|Bruce + Jana photo credit|
Thomas Dolby is coming to Ferndale’s Magic Bag Theater (moved Royal Oak Music Theater) this Sunday with a trifecta of a show. Part film, Q & A and concert performance, his tour is the culmination of Thomas taking his music and creativity to the next level and giving his fans a truly unique experience. Being a fan of Thomas Dolby since the early 80’s and having continued to follow his career, talking with him I found him to be amiable while dropping hints of his tremendous talent and intellect.
MCB: Your almost midway through the tour, how has it been going?
TD: It’s going very well. There are 3 parts to the show. The first part is the film portion, the middle part is a Q & A with special guests and the last part is made up of songs. It’s quite a well-rounded program and while people don’t know quite to expect from this kind of show it seems to be working rather well.
MCB: I read that you really like playing the Detroit area, what do you like about it?
TD: I am very fond of Detroit. I like the people and I think it’s a good city. The sadness I have about my lighthouse, there’s a similarity to Detroit. And despite the best efforts, I see the city struggling. I see a sort of kindred spirit there.
MCB: Can you tell me more about the show on Sunday?
TD: Yes, I’m going to be interviewed by a graphic artist, Paul Sizer, who has worked with me on the graphics and game that I’ve done for this album and he’s a fascinating artist. We do a Q & A section in the middle of the show where I’ve had local people at each tour stop interview me. The feel of it is kind of like Inside the Actors Studio and we go off in a conversation that way. Also, onstage with me is Blake Leyh, a very fine sound designer, and between us we do the score and live sound effects for the film.
MCB: When I’ve seen you play in the past you told anecdotes about your life, but this time it seems you’re getting more personal with the audience this tour, why and what has the response been?
TD: Well, with the the film is more of a collective comment. It’s very impressionistic, with 6 songs drawn from my entire catalog during it. It really kind of explains how I am very strongly influenced by geography, history and the environment of where I live and the atmosphere. I don’t try to explain it documentary style, it’s more poetic. I think I make it loose enough for people to impose their own memories in with it. It’s really an exploration of my childhood memories of the lighthouse but with other interesting stories linked in. For example, the lighthouse crops up in the case of a most famous UFO sighting.

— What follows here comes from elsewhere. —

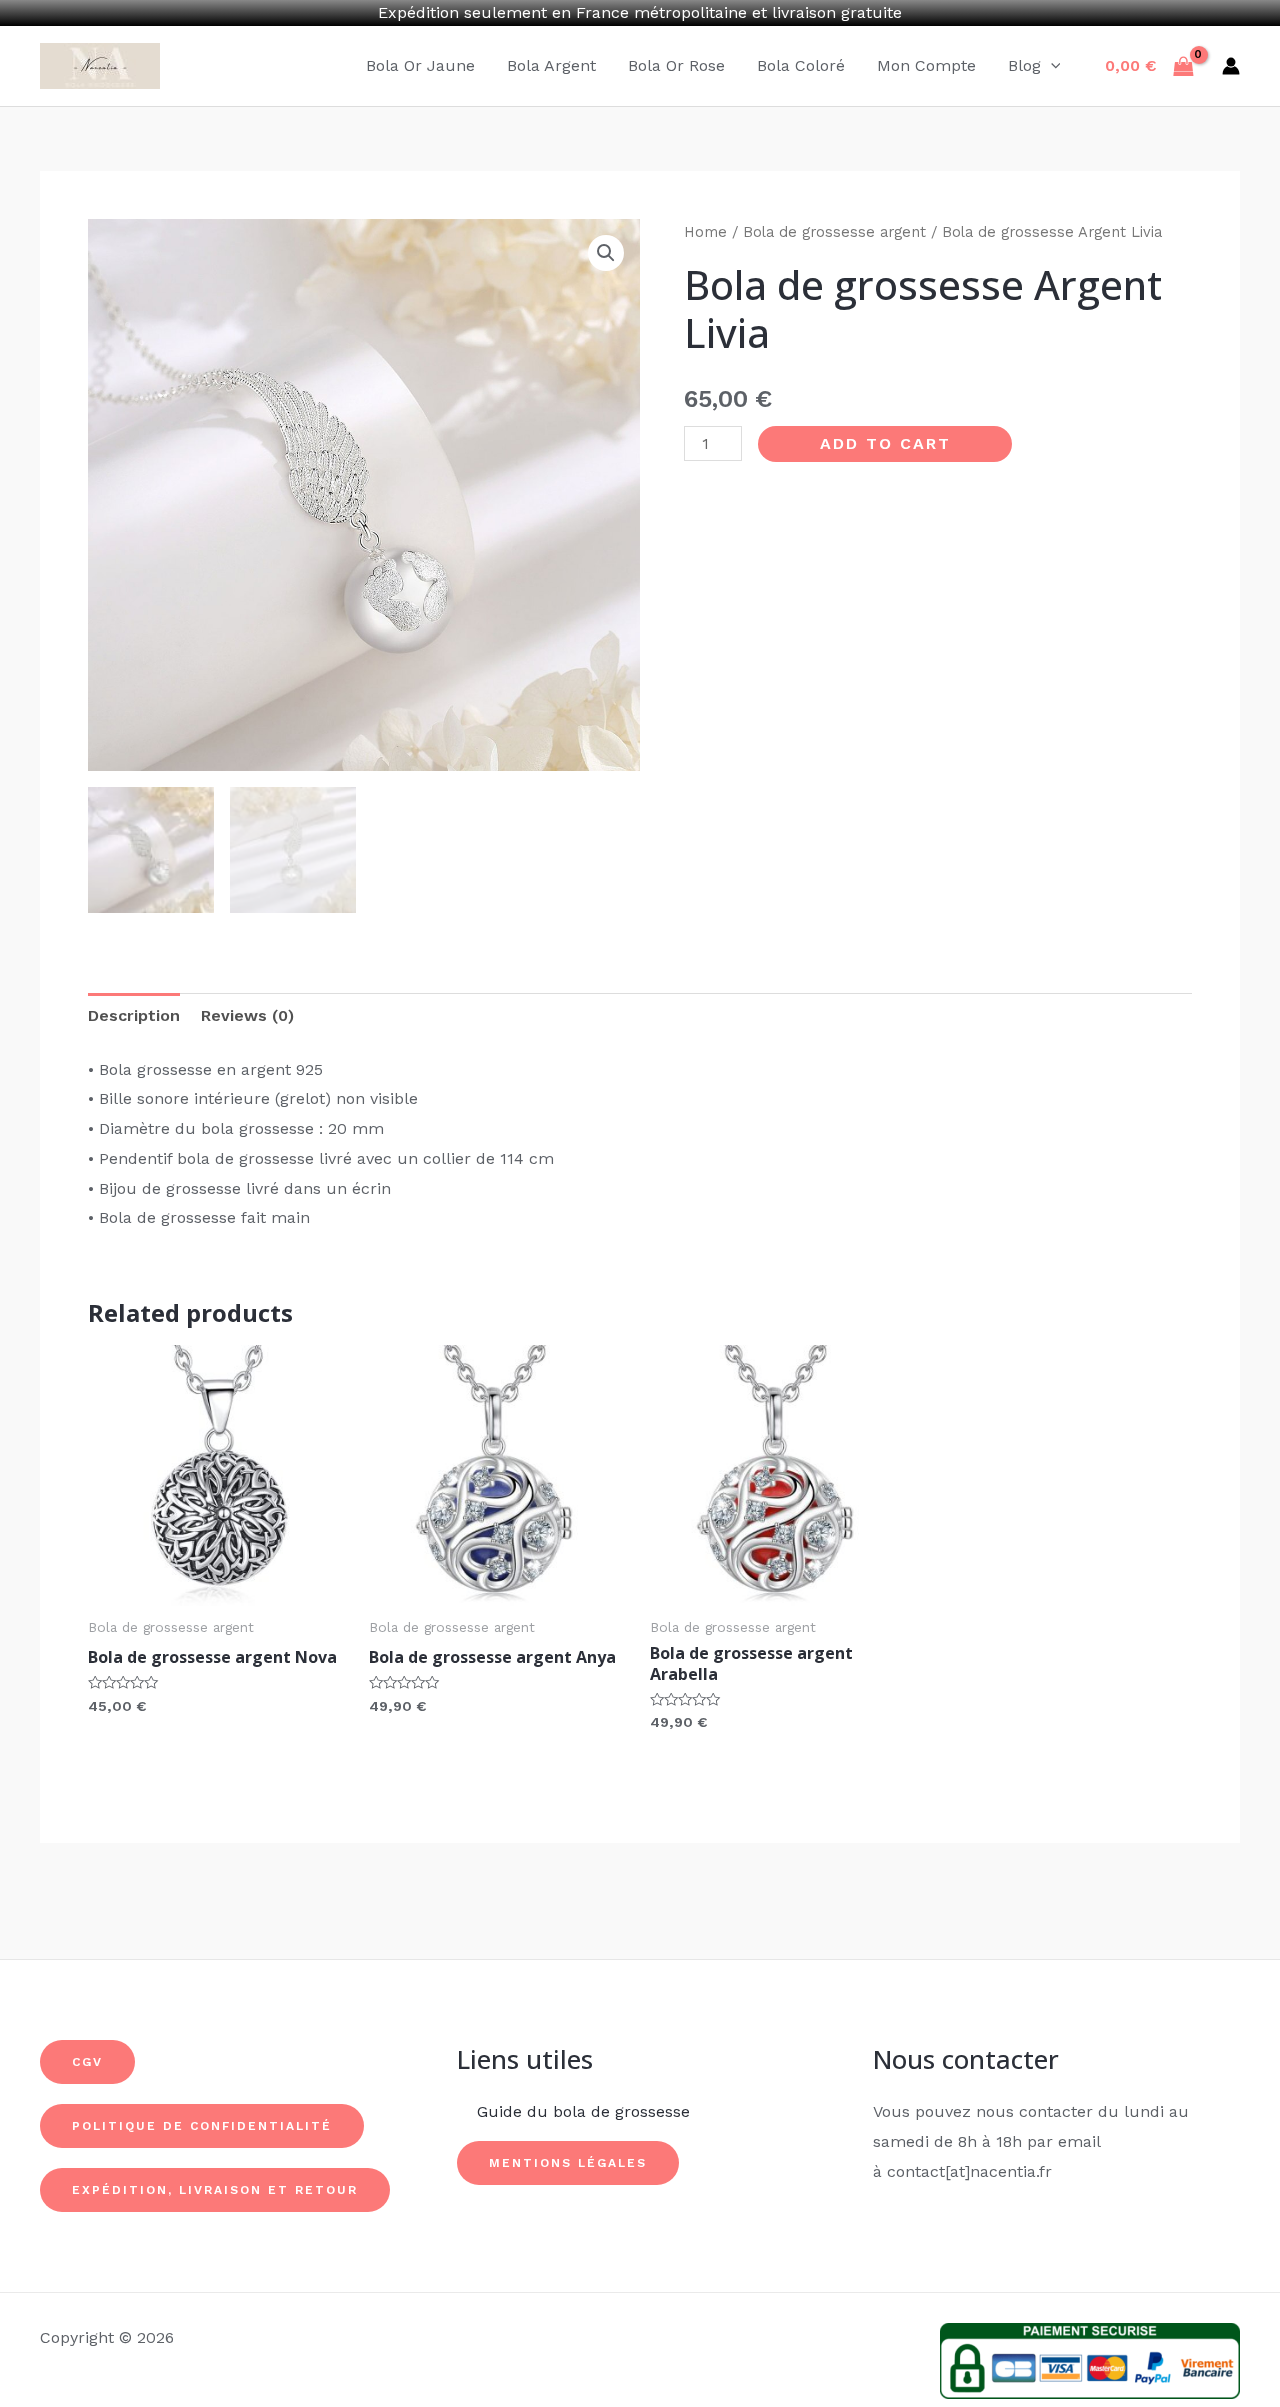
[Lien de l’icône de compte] (1231, 66)
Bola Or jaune (420, 65)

MCB: You’ve always been a tinkerer where does that come from?
TD: Yes, well I have a short attention span. I’m not a scientist, I just like flashes of creative exploration like when I play around with devices. I love messing around with new things. I think the fact that I chose film this time around as the medium of this piece is a reflection me toying with technology that has become very accessible. Equipment that used to be very expensive has now come down to street level and that’s a great opportunity for me to plunge in and fool around and see what I can do with it. It’s the same case with music, suddenly you can make a record without a music label and a budget.
MCB: Is there a downside to getting tools and technology freely into the hands of everybody?
TD: With the arrival of an affordable technology it may not fill in the fundamentals. With Garageband in 10 minutes you can feel like you’re making some sophisticated music. The problem is there are 10,000 other people in the world making that same exact combination of loops and thinking they are making brilliant music as well. So it does unleash a lot of mediocrity, but you have to believe it’s going reveal a diamond in the rough. To find it you have to go underneath it. Kids have an amazing ability to drill down into a world like this and come up with a new way of using it that has never been done. They are making amazing sounds I’ve never heard before.
MCB: I see 2 sides to you one very social and the other a more desolate person…
TD: Desolate is may be too strong a word but I do like my solitude and my own company. When I am up on stage I’m a bit of an exhibitionist but ‘m actually quite introverted.
MCB: You have had chart topping hits, successful business ventures, and more. What do you tell young people today about what defines a satisfying life?
TD: Getting yourself into a position where you can pursue your art and your creativity without being at the whim of a label or an individual is the idea of success for me. So many people, in order to pay for the privilege of being an artist sort have to bite the bullet and make compromises that fit somebody else’s definitions. I’ve been working the last 5 -6 years on what I want to without paying heed from others. That to me is success and I wouldn’t trade it off for being one’s errand boy while having a lot of commercial success and making a ton of money. I always set off to emulate my heroes growing up, people like Captain Beefhart, Dan Hicks and Joni Mitchell. These were people that were not at the top of the charts but were still highly acclaimed. I feel I’m at the point in my life where I’m doing exactly the work I want to do while also doing some of the best work of my career.
MCB: What’s next for you after the tour?
TD: I really don’t have a clue yet. I feel I’ve been very self-centered the past years, my album, my tour. I think I’m due for some collaboration, maybe work with some contemporary artists. In the old days I did this with Prefab Sprout and others. I feel it really enriched me as an artist in the 80’s and 90’s.